* _WHAT THE EXERCISE ASKS_:
Collect every line below that contains the string "screenshot", and copy each one out in full.
>> begin MATERIAL PROVIDED
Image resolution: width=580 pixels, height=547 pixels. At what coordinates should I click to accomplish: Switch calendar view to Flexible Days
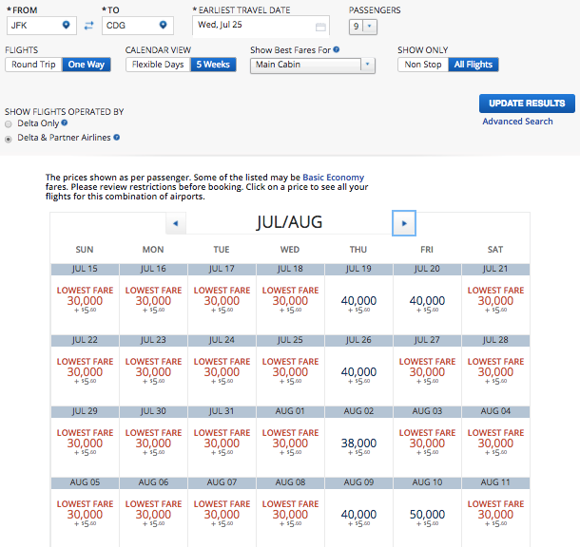point(158,65)
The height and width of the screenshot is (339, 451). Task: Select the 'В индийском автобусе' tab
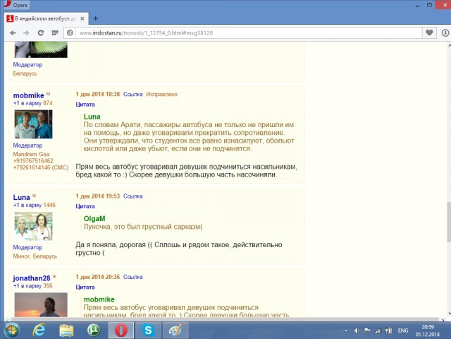(44, 18)

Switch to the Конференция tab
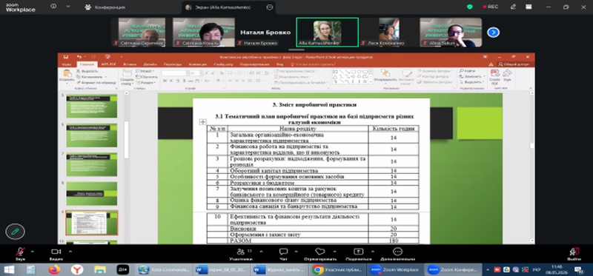click(105, 7)
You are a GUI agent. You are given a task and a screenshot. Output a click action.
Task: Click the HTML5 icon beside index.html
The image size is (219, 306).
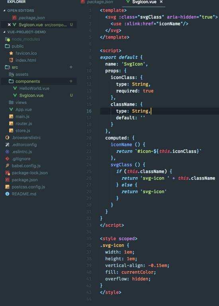[11, 60]
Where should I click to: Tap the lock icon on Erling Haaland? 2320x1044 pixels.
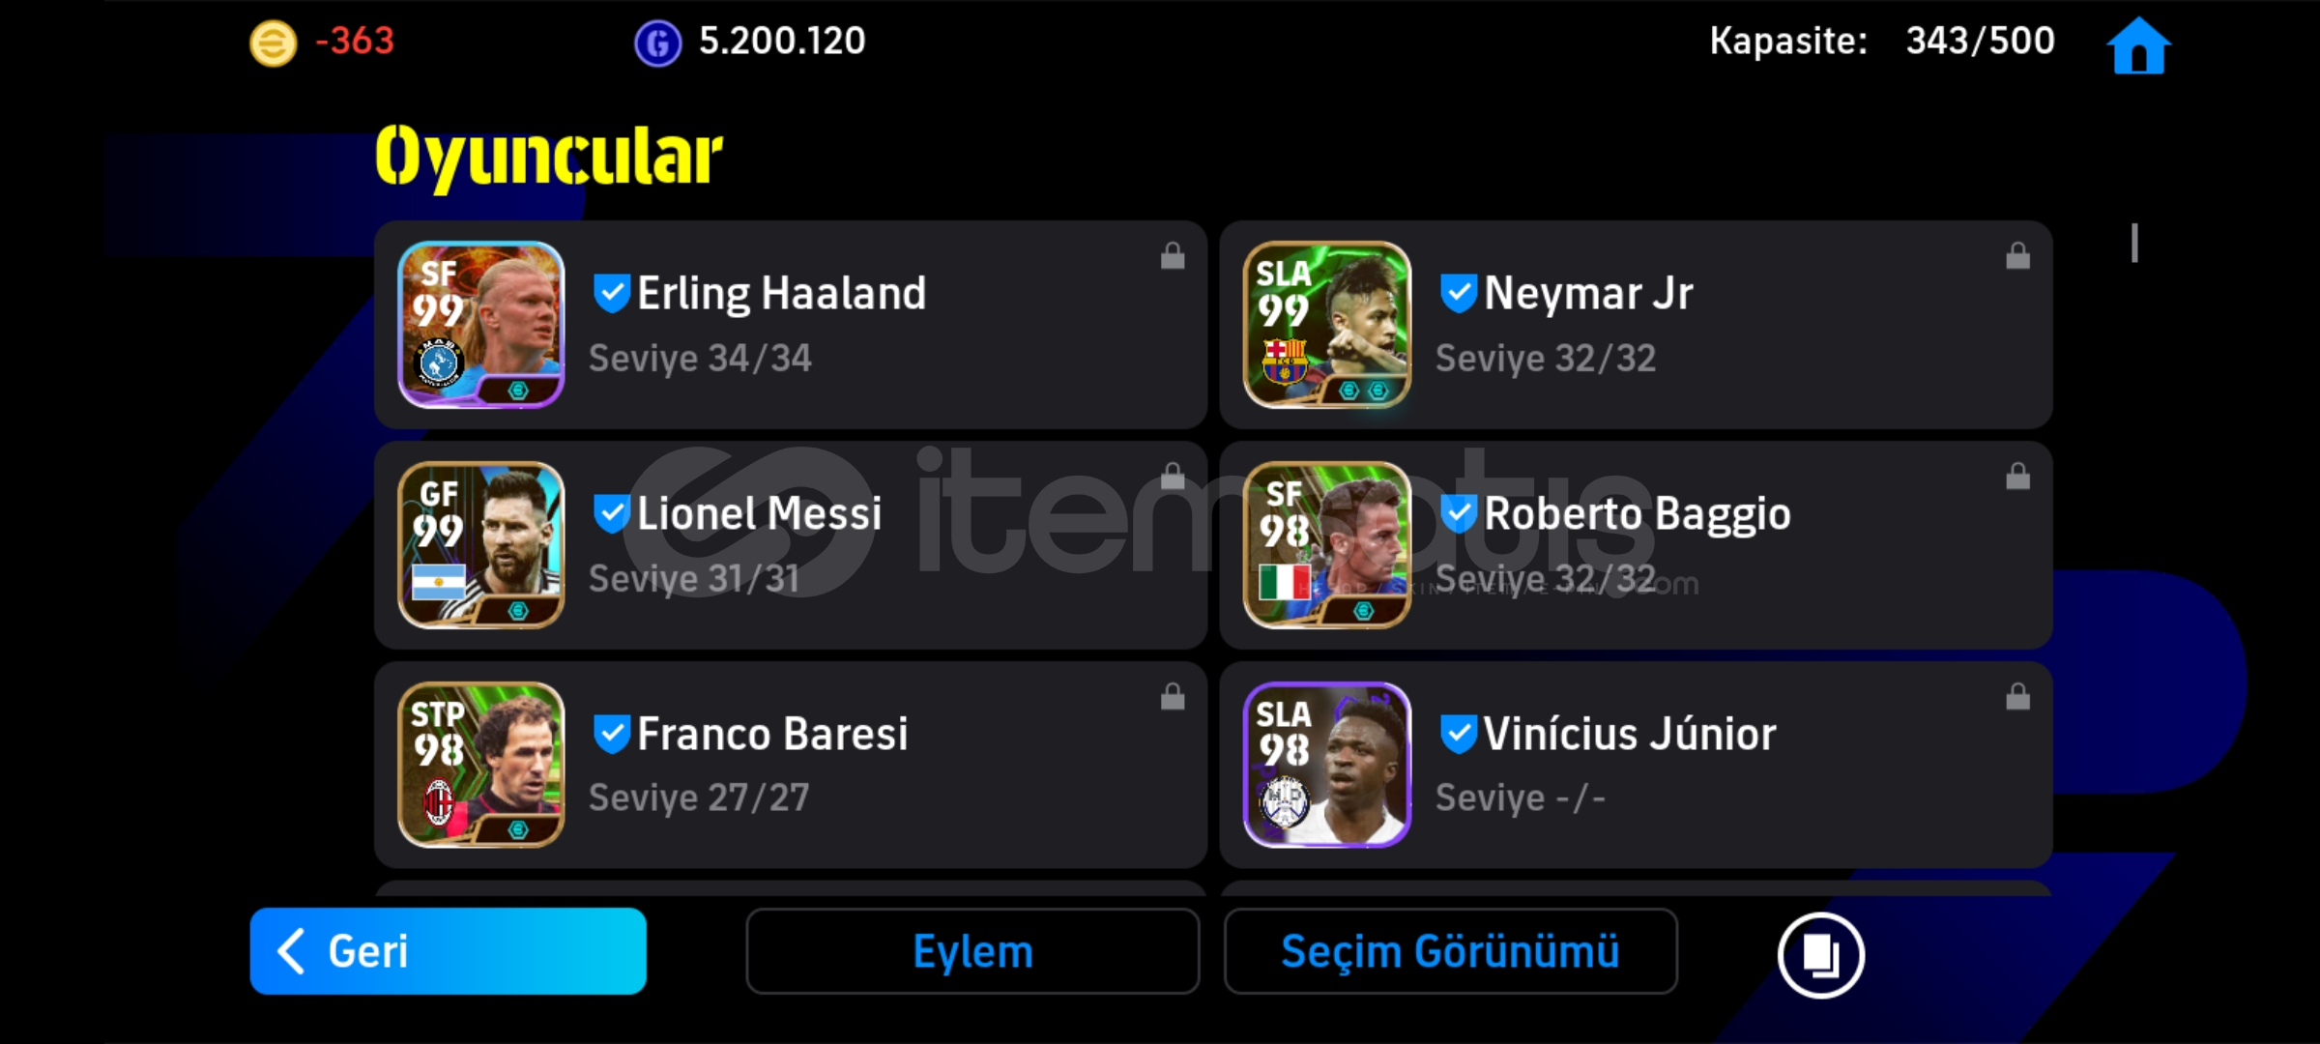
>> end MATERIAL PROVIDED
* _EXERCISE SOLUTION_:
The height and width of the screenshot is (339, 451). Task: Select the 'В индийском автобусе' tab
You are a GUI agent. You are given a task and a screenshot. Output a click action.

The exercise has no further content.